I liked the article, and I know this is nitpicking, but I disagree that creating an index is the best solution for eliminating the sequential scan. Hopefully the next article mentions it.
Just drop sort clause. Returning the user with the lowest id seems like an unusual use case.
Imagine searching for a name in a phone book and only finding the oldest person with that name, or the person with the lowest phone number.
More common cases are checking whether a user exists, which doesn't require a sort, or finding all the users with a particular name, which I guess could be paged using limit and offset.
Oh absolutely.
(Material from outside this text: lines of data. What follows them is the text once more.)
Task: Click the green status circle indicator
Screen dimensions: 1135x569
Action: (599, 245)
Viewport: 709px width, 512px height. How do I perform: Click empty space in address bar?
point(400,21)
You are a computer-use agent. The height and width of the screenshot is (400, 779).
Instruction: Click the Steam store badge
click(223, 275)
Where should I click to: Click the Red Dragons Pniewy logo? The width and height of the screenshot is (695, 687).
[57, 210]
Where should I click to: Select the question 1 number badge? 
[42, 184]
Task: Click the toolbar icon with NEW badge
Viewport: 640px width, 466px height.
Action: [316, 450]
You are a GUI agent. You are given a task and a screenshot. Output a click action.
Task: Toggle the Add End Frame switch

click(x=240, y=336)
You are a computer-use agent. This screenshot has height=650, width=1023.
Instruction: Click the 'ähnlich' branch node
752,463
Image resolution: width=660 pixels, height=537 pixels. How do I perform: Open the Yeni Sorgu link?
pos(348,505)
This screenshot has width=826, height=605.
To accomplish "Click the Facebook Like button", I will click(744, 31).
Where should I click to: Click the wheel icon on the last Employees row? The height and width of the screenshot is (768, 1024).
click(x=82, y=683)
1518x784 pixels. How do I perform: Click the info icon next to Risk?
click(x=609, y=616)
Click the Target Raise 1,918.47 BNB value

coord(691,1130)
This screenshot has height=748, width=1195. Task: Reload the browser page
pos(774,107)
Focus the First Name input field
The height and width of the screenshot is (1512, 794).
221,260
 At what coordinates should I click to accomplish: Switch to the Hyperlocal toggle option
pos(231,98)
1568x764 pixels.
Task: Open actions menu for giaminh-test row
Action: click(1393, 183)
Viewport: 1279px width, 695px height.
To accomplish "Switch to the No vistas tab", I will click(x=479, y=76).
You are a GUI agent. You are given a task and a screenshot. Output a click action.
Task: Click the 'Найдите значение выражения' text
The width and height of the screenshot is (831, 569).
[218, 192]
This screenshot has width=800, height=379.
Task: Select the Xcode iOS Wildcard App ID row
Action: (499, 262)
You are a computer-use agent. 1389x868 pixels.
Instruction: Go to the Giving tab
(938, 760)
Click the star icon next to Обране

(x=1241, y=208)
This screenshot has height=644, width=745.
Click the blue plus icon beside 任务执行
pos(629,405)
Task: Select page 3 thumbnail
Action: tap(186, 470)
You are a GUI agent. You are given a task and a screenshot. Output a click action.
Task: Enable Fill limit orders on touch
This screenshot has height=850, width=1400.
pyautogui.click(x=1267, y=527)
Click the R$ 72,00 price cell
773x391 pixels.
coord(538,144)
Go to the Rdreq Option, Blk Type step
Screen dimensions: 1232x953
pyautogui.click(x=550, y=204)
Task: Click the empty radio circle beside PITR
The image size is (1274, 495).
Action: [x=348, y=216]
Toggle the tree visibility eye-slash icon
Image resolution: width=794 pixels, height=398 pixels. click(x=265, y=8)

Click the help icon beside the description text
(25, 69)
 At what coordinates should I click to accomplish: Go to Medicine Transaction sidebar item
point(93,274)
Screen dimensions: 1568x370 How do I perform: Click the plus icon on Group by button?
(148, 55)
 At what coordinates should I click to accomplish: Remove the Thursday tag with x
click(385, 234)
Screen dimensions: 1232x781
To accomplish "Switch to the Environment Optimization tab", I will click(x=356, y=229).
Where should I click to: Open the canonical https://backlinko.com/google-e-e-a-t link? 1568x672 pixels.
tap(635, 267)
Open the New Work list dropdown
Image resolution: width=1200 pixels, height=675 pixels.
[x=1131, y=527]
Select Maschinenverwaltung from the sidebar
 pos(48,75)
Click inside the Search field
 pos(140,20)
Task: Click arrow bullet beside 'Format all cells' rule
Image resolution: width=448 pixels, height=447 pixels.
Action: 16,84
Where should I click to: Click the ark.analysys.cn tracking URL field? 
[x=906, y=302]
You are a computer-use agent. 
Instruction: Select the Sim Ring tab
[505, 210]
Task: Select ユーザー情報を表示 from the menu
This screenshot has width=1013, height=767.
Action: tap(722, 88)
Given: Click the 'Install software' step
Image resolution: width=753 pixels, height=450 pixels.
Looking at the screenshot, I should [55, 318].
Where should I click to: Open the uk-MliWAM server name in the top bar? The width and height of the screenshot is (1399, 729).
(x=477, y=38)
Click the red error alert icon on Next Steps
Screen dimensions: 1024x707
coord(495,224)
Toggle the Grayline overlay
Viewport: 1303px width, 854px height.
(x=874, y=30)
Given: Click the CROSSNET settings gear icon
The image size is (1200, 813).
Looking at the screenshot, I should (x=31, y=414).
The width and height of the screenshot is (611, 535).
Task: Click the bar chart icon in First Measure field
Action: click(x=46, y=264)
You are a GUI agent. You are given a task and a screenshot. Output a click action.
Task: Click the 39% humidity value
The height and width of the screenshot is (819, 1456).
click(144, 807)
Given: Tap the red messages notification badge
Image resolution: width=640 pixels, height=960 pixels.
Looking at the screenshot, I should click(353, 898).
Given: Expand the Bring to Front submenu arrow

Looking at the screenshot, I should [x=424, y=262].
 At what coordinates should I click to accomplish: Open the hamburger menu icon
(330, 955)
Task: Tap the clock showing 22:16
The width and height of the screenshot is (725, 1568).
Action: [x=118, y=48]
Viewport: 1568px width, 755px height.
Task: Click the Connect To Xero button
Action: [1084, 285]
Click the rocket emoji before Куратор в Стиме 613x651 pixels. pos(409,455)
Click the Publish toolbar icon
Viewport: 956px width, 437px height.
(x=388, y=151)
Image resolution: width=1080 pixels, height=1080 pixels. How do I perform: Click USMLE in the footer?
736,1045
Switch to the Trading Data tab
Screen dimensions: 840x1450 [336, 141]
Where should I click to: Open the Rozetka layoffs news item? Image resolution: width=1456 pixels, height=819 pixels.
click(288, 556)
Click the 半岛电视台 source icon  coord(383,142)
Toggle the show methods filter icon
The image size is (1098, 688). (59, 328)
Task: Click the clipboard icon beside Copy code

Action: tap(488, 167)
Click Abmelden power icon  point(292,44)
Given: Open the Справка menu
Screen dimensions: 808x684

I thought about saying that, and just ran out of energy before posting the article this morning.
The reason I used this particular SQL statement as an example is that ActiveRecord (a Ruby ORM) generates it from a fairly simple, common Ruby expression. I suppose ActiveRecord could be improved to drop the sort when you know there's one one possible match.
Unless "name" is unique, there could be multiple matches. Asking for the "first" demands an ordering.
Perhaps (a) the user doesn't care what ordering is used, and/or (b) (such as in your example in the preceding post) hasn't specified an order (and apparently PK ordering is defaulted to PK - a model option?). It would be error-prone for ORM to take (b) as implying (a).
Yes, good point. Rails has a lot of conventions like this - that "first" implies ordering by primary key (by default). I just imagine that most Rails developers don't think about sorting and its implications when they ask for the first record.
Even if you don't care about the id ordering, unless "Captain Nemo" occurs so frequently as to be likely found in the first few pages of the table, the index is a big help.
That's one possibility. Another would be for a client to transfer an encoding of a query that can be cheaply decoded, instead of requiring parsing. The translation of a query from an application AST to that encoding could skip the SQL representation altogether!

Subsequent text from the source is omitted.